萨克斯版的《把悲伤留给自己》,旋律格外让人陶醉。加代本身就是个多愁善感的人,路过时听到这首曲子,忍不住往店里看了一眼。
店里坐了不少人,加代想著自己正好一个人,又觉得这首曲子好听,便决定进去坐一会儿。他没告诉任何人,独自走进了这家酒吧。
门口的牌匾上写著“燕京卡拉ok演艺酒吧”,酒吧规模不小,是上下两层的结构。
加代走进酒吧,没找卡座,找了个散台坐了下来。酒吧里很热闹,人不少,装修风格也很豪华。
很快,服务员走了过来,礼貌地问道:“先生您好,请问需要点什么?”
“给我来十瓶啤酒,再上点乾果。”加代说道。
“好的,先生您稍等。”服务员应道。
加代穿著一身西装,坐在座位上,手自然地放在桌子上,目光落在舞台上,看著姑娘演奏萨克斯。
不一会儿,服务员把啤酒和乾果送了过来。加代一边嗑著瓜子、吃著乾果,一边喝著啤酒。对他来说,能不能喝多少酒不重要,重要的是这种放松的氛围。
在外人看来,加代如今风光无限,在深圳是响噹噹的人物,回北京也是大哥级別的存在。但很少有人知道,他一路走来有多不容易,每一步都如履薄冰。江湖里的勾心斗角、尔虞我诈,让他要么在与人周旋,要么就在去周旋的路上,身边的对手一个接一个。这种滋味,恐怕只有他自己最清楚。

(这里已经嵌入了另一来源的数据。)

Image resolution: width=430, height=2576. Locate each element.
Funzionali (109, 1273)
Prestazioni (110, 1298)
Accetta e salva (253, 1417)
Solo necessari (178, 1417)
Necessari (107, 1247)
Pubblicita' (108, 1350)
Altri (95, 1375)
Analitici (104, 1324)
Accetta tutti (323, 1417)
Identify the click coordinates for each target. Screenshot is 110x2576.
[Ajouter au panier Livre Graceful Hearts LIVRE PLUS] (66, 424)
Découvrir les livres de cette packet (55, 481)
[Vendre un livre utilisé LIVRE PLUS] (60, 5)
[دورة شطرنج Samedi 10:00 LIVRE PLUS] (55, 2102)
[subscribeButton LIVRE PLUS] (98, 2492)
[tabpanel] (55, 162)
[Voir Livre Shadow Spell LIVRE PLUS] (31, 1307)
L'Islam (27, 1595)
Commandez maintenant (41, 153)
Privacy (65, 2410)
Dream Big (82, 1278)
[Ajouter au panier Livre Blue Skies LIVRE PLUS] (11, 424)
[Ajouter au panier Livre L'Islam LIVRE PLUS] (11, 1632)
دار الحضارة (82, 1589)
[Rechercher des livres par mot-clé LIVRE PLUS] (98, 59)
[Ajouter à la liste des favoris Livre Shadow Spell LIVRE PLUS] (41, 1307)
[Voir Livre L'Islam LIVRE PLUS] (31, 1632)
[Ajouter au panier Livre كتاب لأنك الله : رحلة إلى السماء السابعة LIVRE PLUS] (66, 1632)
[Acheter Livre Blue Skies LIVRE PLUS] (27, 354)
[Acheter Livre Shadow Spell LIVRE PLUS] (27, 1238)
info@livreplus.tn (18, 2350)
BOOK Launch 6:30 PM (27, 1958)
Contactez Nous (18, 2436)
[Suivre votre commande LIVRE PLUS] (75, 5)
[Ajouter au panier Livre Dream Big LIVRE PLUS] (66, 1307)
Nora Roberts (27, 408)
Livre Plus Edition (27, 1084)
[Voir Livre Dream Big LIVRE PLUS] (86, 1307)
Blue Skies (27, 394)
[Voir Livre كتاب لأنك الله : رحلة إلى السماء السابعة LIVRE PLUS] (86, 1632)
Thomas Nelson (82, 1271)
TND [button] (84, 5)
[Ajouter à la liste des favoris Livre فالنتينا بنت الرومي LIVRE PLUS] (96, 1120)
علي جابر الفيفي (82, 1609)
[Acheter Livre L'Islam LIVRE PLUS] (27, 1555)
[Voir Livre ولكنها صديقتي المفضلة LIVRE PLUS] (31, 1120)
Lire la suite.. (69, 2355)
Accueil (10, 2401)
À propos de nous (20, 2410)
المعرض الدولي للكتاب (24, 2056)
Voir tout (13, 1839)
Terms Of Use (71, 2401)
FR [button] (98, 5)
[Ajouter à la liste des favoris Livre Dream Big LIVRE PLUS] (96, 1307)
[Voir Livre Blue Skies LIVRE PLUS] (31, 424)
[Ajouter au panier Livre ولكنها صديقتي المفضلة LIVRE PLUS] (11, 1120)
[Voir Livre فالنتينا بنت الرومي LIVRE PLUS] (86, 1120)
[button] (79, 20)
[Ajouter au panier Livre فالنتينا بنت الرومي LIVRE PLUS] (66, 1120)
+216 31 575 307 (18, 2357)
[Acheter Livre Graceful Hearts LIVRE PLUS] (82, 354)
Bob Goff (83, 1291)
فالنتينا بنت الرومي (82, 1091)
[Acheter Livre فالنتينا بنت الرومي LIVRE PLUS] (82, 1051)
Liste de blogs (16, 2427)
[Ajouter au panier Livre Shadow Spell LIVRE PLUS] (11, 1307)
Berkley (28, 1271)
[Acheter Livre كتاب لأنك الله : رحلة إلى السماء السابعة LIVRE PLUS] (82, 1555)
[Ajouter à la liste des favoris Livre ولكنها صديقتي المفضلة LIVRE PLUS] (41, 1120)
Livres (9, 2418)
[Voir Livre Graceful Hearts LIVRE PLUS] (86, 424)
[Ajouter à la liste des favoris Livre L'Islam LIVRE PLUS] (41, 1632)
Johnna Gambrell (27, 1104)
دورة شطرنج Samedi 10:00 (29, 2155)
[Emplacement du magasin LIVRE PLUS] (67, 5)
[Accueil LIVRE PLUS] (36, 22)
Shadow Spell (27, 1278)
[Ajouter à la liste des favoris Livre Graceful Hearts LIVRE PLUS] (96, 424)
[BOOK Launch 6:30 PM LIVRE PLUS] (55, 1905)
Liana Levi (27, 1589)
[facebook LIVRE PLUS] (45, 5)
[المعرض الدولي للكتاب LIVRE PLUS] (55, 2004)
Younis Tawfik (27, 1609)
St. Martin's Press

看著舞台上的演奏,听著熟悉的旋律,加代的眼圈不知不觉湿润了。他一边喝著啤酒,一边沉浸在这种氛围里。这种画面,想必不少人也曾经歷过——
一个男人放鬆的方式,有时候就是这么简单,听著喜欢的音乐,喝著酒,没人打扰,安安静静的。
不知不觉过了半个小时,桌上的十瓶啤酒已经喝完了。加代对著服务员喊道:“再给我来十瓶啤酒。”
喝酒的间隙,加代越发觉得姑娘的萨克斯吹得好。除了《把悲伤留给自己》,她还吹了一首《365里路》。这首励志的歌曲,配上萨克斯的旋律,让加代心里五味杂陈,回想起自己一路走来的艰辛,忍不住嘆了口气。
他从兜里掏出四五千块钱,本想数一数,转念又放弃了,对著服务员说:“这些钱拿过去,给那个吹萨克斯的姑娘。”
服务员愣了一下,问道:“先生,这些钱都给她吗?”
“对,都给她。”加代点头说道。
“好的,先生您稍等。”服务员拿著钱,走到了舞台边,对著姑娘说道:“文文,底下这位先生给你的。”
这个吹萨克斯的姑娘叫文文,她顺著服务员指的方向看了一眼,正好看到加代坐在台下喝酒。此时的加代正托著下巴,眼圈泛红,沉浸在自己的情绪里,並没有看她。文文没多说什么,接过钱揣进兜里,继续专注地演奏萨克斯。
又过了二十多分钟,文文的演奏结束了,接下来轮到女歌手上台唱歌。加代的酒也喝得差不多了。
文文放下萨克斯,走到了加代的桌前,礼貌地打招呼:“您好,哥。”
“你好。”加代回应道,“你吹得真不错。”
“哥,您见笑了。”文文笑了笑,“我看您好像有心事,是不是想起什么往事了?看您喝了不少酒,您別介意。”
“没事,就是有点感慨,多喝了几杯。”加代说道。
“哥,我看您挺有故事的,要是方便的话,我能坐这儿跟您聊聊天吗?”文文问道。
“当然可以,坐吧。”加代连忙说道。
文文坐下后,两人聊了起来。她为人很实在,说话也很隨和,还问加代在北京是做什么的。加代没有隱瞒,跟她聊了自己在深圳和北京的生活,只是没提自己混江湖打仗的事,只说自己做买卖。